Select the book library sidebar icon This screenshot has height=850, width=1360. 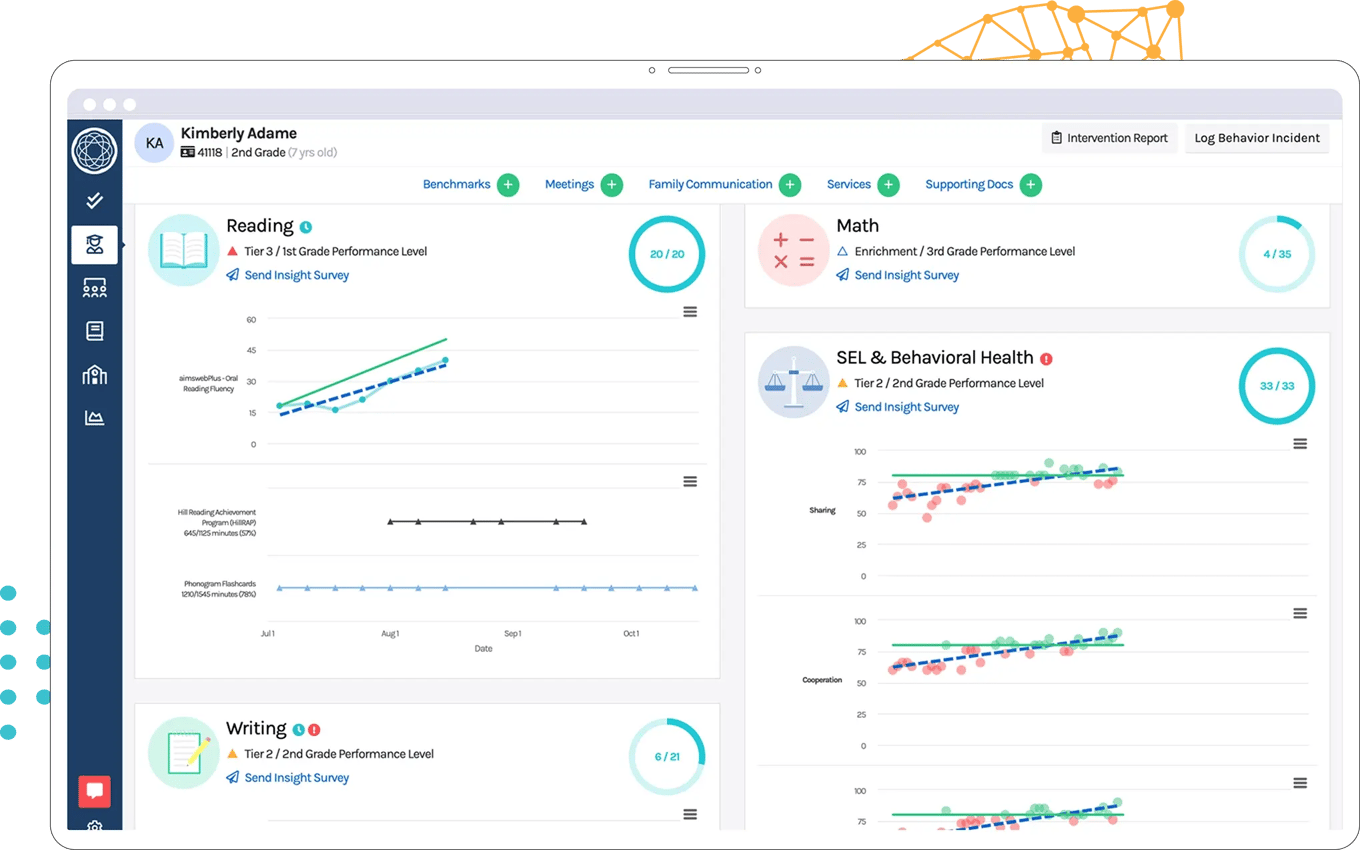pos(94,331)
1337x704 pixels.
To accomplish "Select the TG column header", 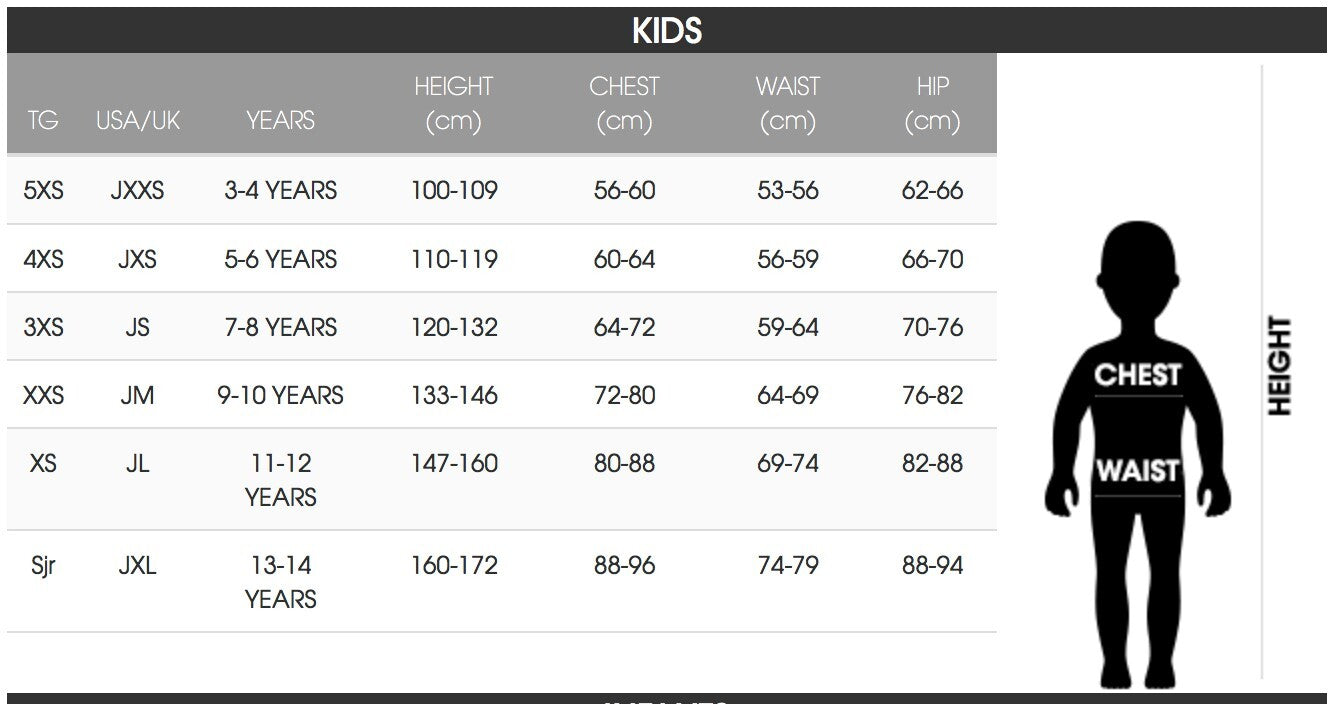I will [43, 121].
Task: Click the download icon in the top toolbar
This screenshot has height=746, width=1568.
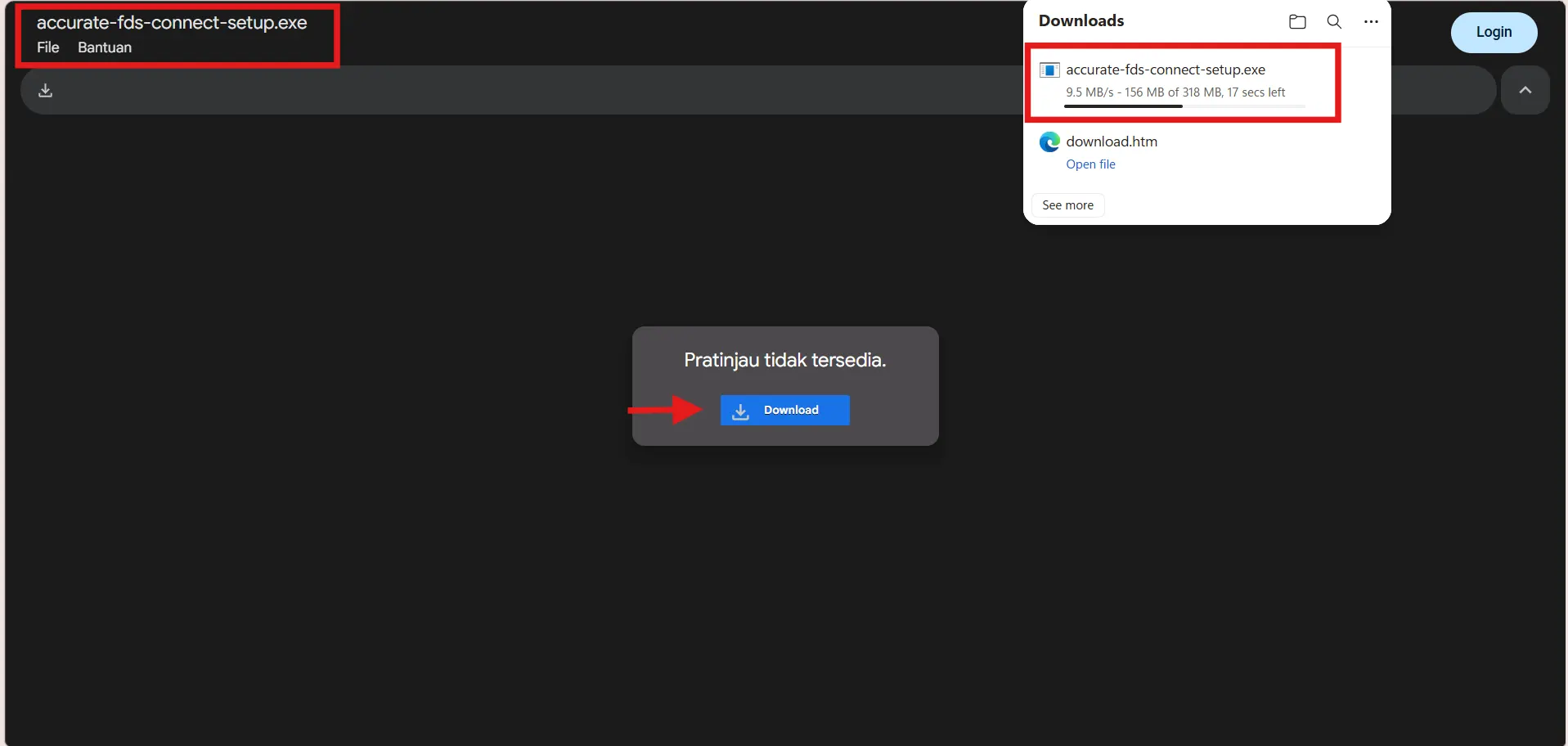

— Problem to solve —
Using the records above, copy exactly and only the lines from the line with "Task: Click the" through the end, both included; leave every picture out.

— Finished task —
Task: Click the download icon in the top toolbar
This screenshot has height=746, width=1568.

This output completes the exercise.